By Audrey Woods, Associated Press, 12/31/99
LONDON -- London dressed up in a million lights Friday night to say goodbye to the 20th century and welcome the 21st with flaming beacons, a huge Ferris wheel and a skyful of pyrotechnics.
As Big Ben chimed midnight, hundreds of fireworks were set off in waves along the River Thames. For 15 minutes, the sky turned gold, red and green in showers of sparkling light, and the thud and crackle of explosions echoed among the buildings lining the river.
At midnight, Queen Elizabeth II toasted the new millennium with a glass of champagne and kissed her husband, Prince Philip, on the cheek. They linked arms with Prime Minister Tony Blair and his wife, Cherie, to sing "Auld Lang Syne."
Earlier, just over two hours before midnight, the queen had sailed down the Thames, the center of festivities, to light a huge millennium beacon afloat on a barge.
A dozen smaller beacons blazed on bridges, and hundreds of thousands of people gathered along the riverbanks in the center of the capital to watch the spectacular display.
For those who couldn't make it to the city's ancient heart, live TV provided a Peter Pan's eye-view of the Thames winding like a glittering black ribbon under the fairy tale ramparts of Tower Bridge all the way to Greenwich -- the home of the Prime Meridian of longitude.
There at the spanking new Millennium Dome, perched by the river like a vast, gleaming spaceship, the prime minister and thousands of guests filled the arena amid swirling light effects for a much-heralded show inside.
Twenty-eight searchlights swept the sky, and The London Eye, the sleek 450-foot-high Ferris wheel built on the south bank of the river to give millennium tourists a great view, loomed behind the ornate splendor of the Houses of Parliament and Big Ben.
The wheel was without passengers after it failed a safety test this week.
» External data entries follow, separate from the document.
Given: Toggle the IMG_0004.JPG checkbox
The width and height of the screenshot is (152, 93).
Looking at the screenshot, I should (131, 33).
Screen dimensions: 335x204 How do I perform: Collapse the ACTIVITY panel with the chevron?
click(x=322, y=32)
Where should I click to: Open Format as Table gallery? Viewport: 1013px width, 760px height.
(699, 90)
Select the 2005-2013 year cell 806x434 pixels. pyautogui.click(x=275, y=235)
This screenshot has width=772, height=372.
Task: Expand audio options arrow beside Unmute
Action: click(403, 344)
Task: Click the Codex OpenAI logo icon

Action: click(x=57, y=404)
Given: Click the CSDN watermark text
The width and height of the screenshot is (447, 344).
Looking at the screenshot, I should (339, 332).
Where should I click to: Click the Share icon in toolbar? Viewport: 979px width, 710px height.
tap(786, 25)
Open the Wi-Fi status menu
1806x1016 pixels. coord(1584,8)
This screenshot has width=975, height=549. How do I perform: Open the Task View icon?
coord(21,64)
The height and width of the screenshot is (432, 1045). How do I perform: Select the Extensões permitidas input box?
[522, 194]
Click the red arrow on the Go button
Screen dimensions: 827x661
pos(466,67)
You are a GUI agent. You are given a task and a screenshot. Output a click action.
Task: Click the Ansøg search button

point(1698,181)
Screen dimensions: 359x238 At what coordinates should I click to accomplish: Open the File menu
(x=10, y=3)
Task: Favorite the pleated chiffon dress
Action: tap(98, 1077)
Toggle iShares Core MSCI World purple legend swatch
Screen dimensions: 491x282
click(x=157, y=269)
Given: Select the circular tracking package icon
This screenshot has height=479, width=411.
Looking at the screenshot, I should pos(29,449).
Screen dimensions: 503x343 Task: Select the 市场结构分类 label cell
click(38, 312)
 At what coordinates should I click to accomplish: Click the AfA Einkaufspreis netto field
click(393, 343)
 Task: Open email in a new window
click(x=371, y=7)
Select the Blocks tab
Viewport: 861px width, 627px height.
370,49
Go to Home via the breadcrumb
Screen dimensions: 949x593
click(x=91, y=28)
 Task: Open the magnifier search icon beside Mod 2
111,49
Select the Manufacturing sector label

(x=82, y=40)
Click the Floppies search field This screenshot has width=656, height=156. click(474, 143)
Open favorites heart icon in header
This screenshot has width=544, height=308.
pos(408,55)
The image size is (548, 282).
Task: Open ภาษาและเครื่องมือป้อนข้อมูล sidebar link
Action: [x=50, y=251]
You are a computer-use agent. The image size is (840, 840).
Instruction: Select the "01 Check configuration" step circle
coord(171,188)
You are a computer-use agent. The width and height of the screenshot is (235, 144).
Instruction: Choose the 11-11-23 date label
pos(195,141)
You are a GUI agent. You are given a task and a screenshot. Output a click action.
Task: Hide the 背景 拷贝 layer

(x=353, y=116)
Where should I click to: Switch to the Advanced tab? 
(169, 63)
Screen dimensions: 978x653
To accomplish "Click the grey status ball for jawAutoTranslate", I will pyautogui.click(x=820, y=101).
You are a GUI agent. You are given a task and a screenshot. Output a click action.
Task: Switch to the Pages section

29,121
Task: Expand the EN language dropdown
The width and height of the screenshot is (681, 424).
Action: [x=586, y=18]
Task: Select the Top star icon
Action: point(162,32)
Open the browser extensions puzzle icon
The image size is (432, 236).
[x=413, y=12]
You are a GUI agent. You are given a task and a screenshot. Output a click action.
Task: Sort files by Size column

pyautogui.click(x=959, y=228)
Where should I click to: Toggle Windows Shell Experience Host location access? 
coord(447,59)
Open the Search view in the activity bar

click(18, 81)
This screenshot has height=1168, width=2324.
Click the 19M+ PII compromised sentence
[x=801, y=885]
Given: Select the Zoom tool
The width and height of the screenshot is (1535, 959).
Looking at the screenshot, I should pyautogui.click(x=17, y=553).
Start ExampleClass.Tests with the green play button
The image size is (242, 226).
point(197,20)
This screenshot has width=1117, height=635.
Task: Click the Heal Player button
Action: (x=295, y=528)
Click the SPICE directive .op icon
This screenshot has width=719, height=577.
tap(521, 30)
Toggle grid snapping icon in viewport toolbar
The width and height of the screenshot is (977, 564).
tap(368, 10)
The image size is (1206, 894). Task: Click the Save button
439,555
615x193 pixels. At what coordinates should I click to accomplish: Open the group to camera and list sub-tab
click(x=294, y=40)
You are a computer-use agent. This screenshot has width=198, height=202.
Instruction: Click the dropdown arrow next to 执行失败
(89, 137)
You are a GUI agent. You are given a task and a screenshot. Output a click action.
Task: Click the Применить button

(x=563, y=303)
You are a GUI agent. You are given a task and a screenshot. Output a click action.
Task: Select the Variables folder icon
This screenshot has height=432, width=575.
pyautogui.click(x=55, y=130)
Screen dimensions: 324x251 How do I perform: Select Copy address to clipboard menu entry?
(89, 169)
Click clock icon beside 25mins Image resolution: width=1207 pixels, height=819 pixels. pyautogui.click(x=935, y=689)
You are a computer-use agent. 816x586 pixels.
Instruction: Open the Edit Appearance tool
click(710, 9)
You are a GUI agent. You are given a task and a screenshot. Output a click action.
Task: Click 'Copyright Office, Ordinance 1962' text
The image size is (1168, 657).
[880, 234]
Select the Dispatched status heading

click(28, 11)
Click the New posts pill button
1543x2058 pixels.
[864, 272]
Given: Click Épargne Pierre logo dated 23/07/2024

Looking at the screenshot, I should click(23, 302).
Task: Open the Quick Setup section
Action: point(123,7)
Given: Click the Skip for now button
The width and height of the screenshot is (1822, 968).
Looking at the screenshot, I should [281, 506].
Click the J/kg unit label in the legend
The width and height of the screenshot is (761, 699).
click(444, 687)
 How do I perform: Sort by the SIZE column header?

But people who had won a British Airways-sponsored contest to be inaugural riders received a consolation prize: a free round-trip ticket anywhere the airline flies.
London may have had the biggest party, but in every corner of the British Isles communities put on their own celebrations.
As the sun set on the 20th century, the first of a nationwide chain of beacons was lit on the most northerly outpost of Britain -- the island of Unst in the Shetland Islands, a mere 400 miles from the Arctic Circle.
Across the Irish Sea, President Mary McAleese lit the first of the Irish Republic's 1.3 million candles, and within minutes Prime Minister Bertie Ahern and Boyzone singer Ronan Keating set more candles alight on a concert stage in Dublin.
Huge crowds gathered in Northern Ireland's biggest cities, Belfast and Londonderry, for a night of musical festivities, while in Omagh, where 29 people died in an August 1998 bombing, children lit a millennium beacon.
Hundreds of thousands of people across Scotland gathered for their biggest-ever Hogmanay, the traditional Scottish New Year's celebration. About 180,000 revelers gathered in Edinburgh to watch fireworks.